Work to complete
1 - Answer these questions from the JSON::Validator text, one line each:
(a) Which draft of the specification is given as a reason to use JSON::Validator instead of JSON::Schema?
(b) Which plugin will replace Mojolicious::Plugin::Swagger2?
(c) Which two fields does the sample schema list as required?
2 - For each statement, say yes or no to whether the JSON::Validator text agrees, and quote the words that decide it:
(a) The sample schema sets a minimum of 0 for the age property.
(b) The module can only be used as part of a webserver's API.
(c) A schema can also be loaded from disk or the web.

Page extract
JSON::Validator - Validate data against a JSON schema




  use JSON::Validator;
  my $validator = JSON::Validator->new;

  # Define a schema - http://json-schema.org/examples.html
  # You can also load schema from disk or web
      type       => "object",
      required   => ["firstName", "lastName"],
      properties => {
        firstName => {type => "string"},
        lastName  => {type => "string"},
        age       => {type => "integer", minimum => 0, description => "Age in years"}

  # Validate your data
  @errors = $validator->validate({firstName => "Jan Henning", lastName => "Thorsen", age => -42});

  # Do something if any errors was found
  die "@errors" if @errors;


JSON::Validator is a class for validating data against JSON schemas. You might want to use this instead of JSON::Schema if you need to validate data against draft 4 of the specification.

This module can be used standalone, but if you want to define a specification for your webserver's API, then have a look at Mojolicious::Plugin::OpenAPI, which will replace Mojolicious::Plugin::Swagger2.

Listed records
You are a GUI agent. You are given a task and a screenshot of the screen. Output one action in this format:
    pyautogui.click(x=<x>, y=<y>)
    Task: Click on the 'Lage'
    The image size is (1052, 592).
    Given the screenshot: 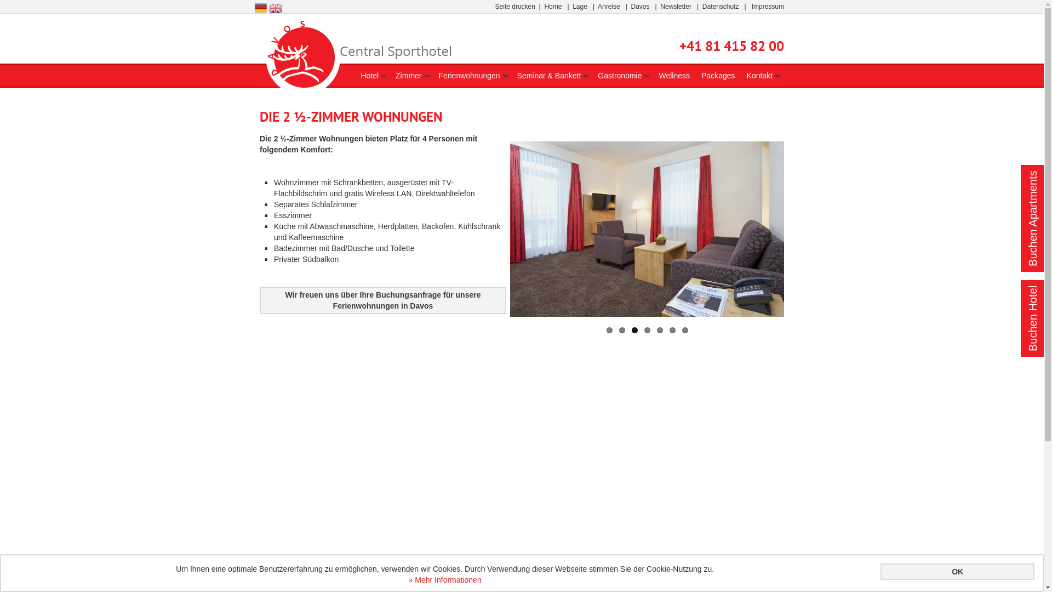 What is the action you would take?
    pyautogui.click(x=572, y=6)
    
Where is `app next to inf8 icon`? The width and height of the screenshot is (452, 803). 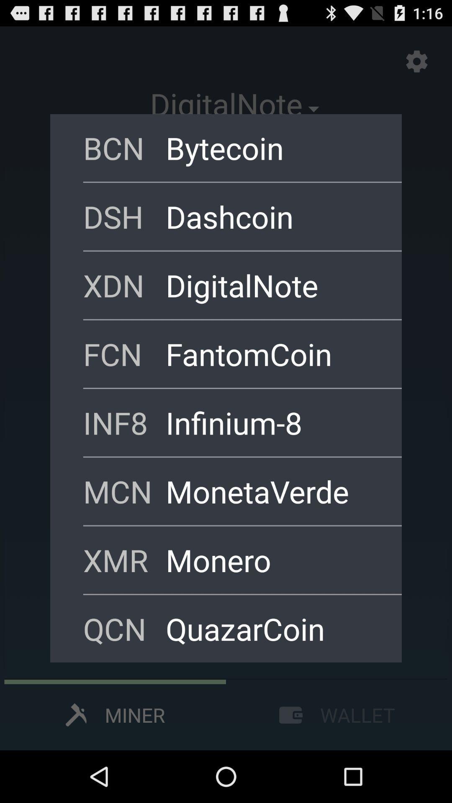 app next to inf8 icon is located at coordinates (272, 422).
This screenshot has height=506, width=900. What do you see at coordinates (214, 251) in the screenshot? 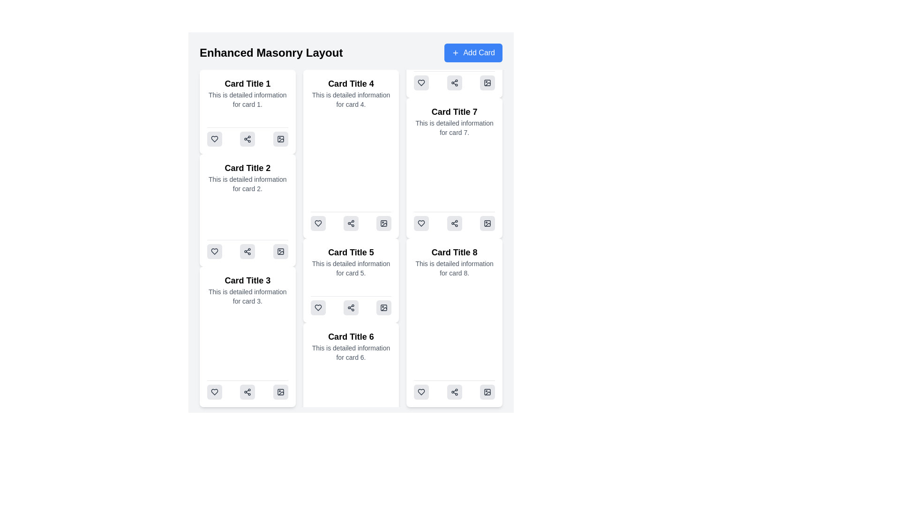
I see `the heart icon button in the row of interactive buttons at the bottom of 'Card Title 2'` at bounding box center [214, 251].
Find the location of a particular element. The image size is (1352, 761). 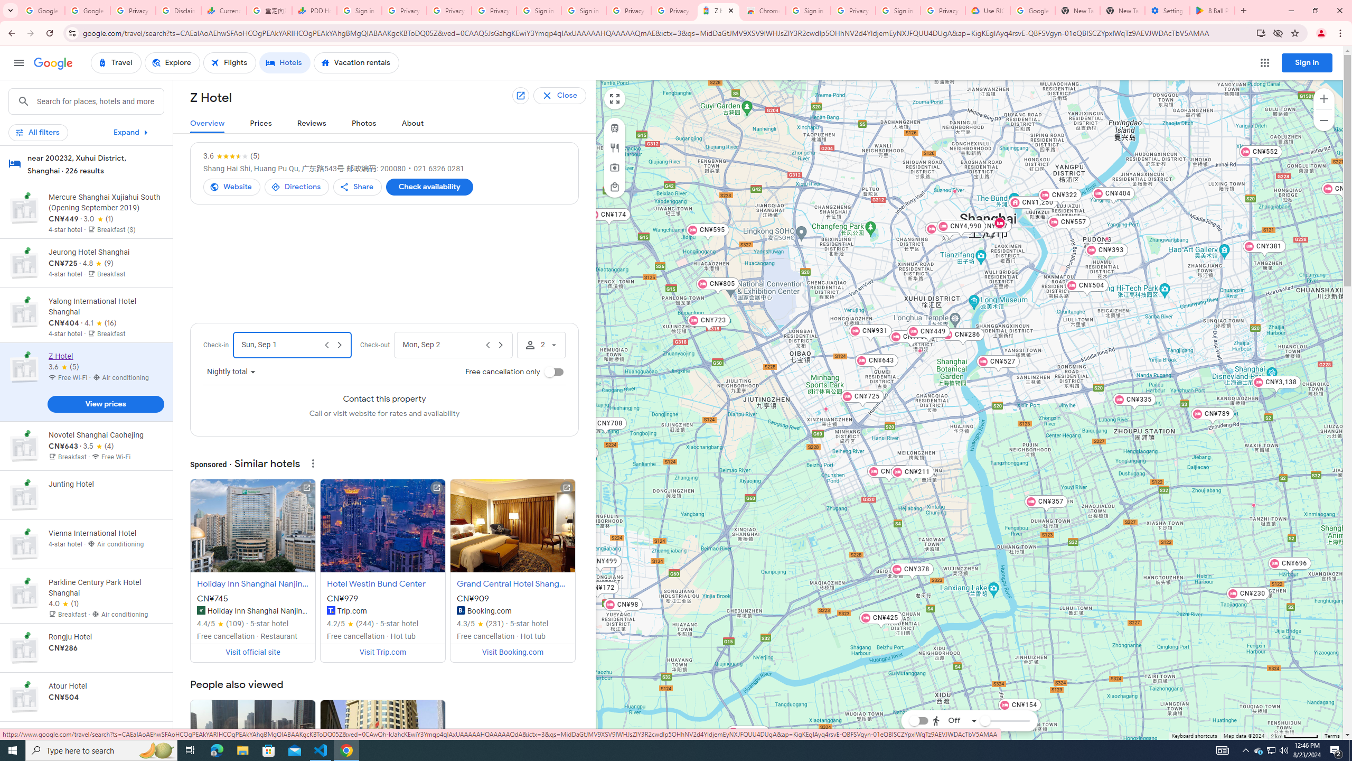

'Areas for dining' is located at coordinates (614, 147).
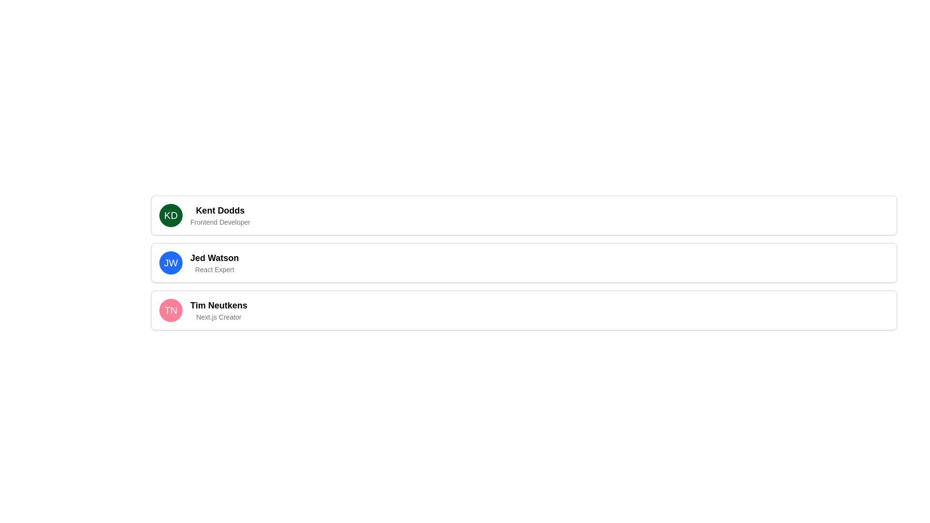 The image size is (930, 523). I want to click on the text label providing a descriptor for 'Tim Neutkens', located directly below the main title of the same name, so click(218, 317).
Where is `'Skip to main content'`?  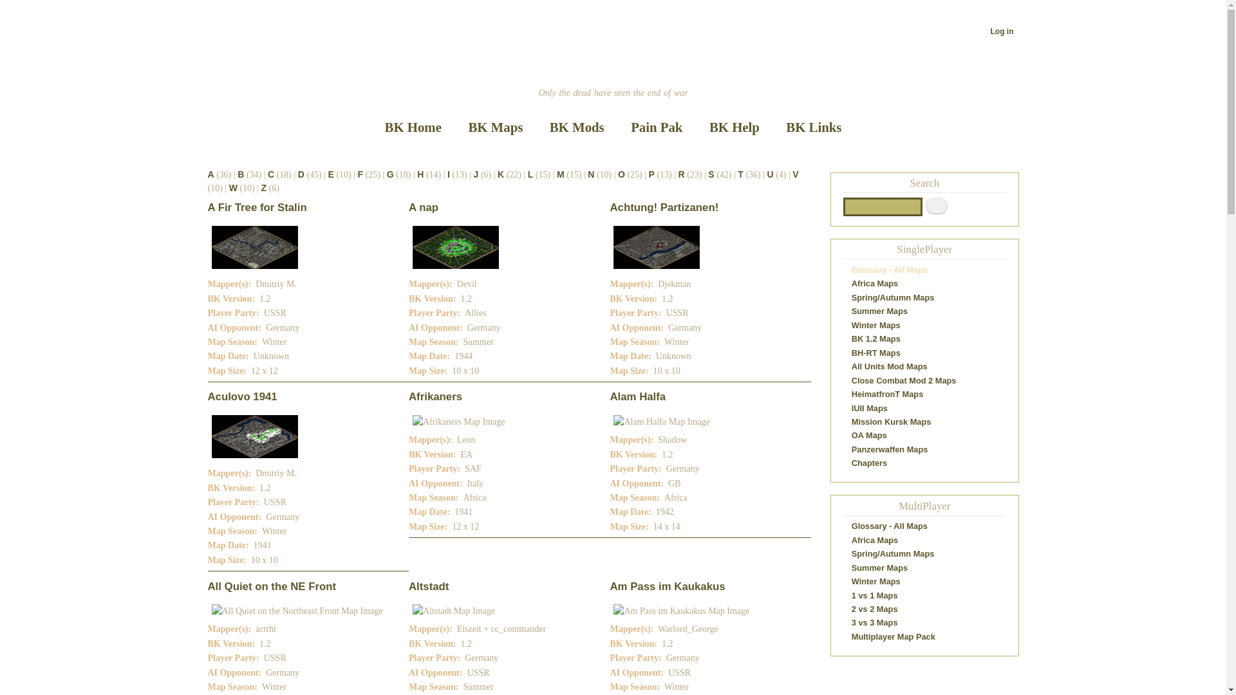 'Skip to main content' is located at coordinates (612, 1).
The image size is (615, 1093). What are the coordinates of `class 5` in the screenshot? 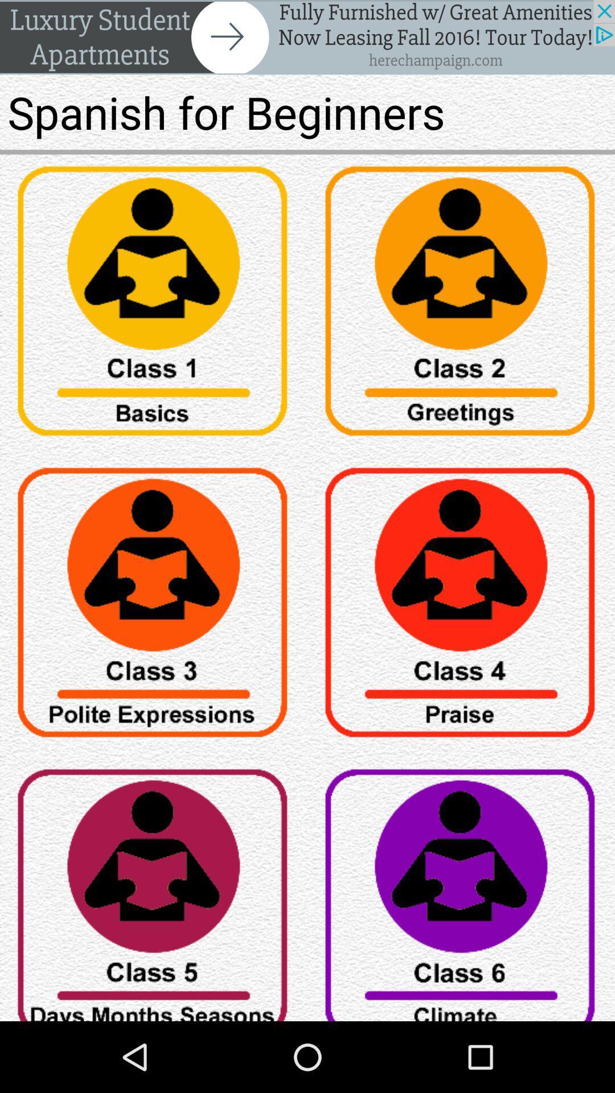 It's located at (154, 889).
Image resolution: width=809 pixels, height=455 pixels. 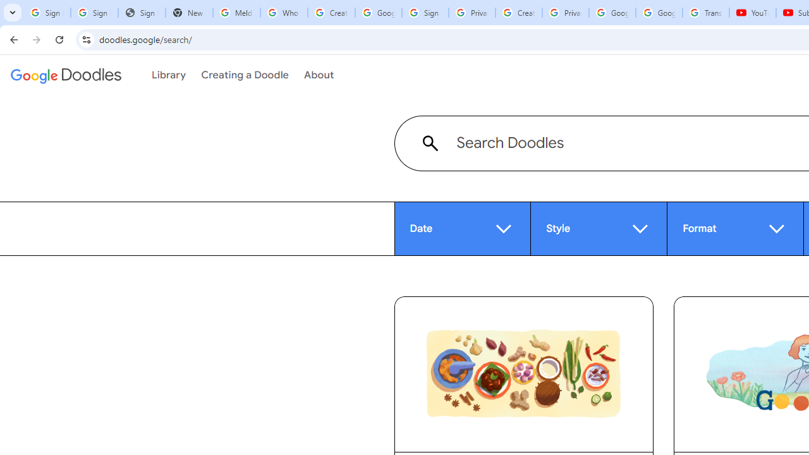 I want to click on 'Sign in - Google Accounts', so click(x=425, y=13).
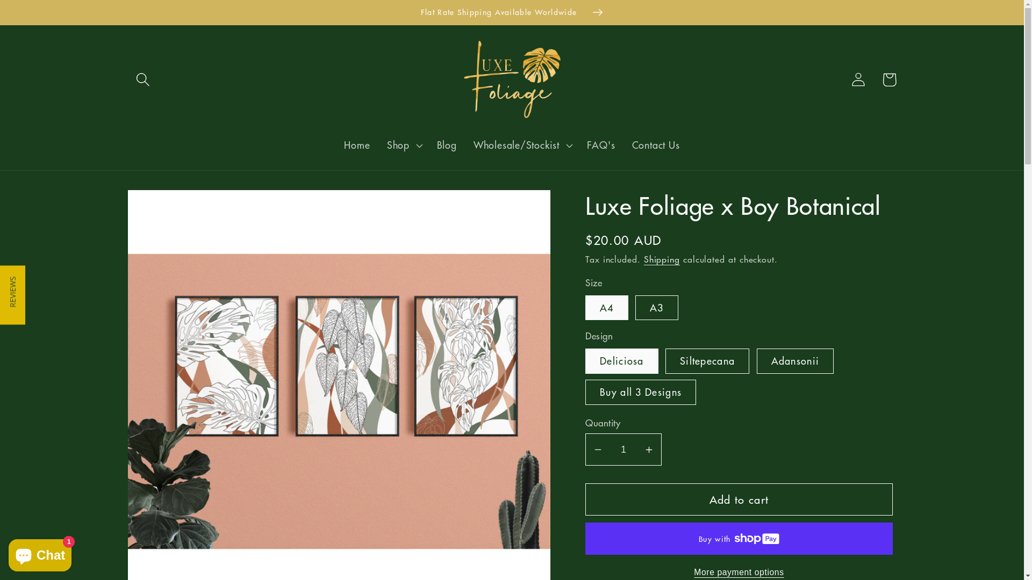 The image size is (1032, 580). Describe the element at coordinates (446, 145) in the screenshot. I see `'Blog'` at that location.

Results in order
1 -
(a) Draft 4
(b) Mojolicious::Plugin::OpenAPI
(c) firstName and lastName

2 -
(a) Yes: "minimum => 0"
(b) No: "This module can be used standalone"
(c) Yes: "You can also load schema from disk or web"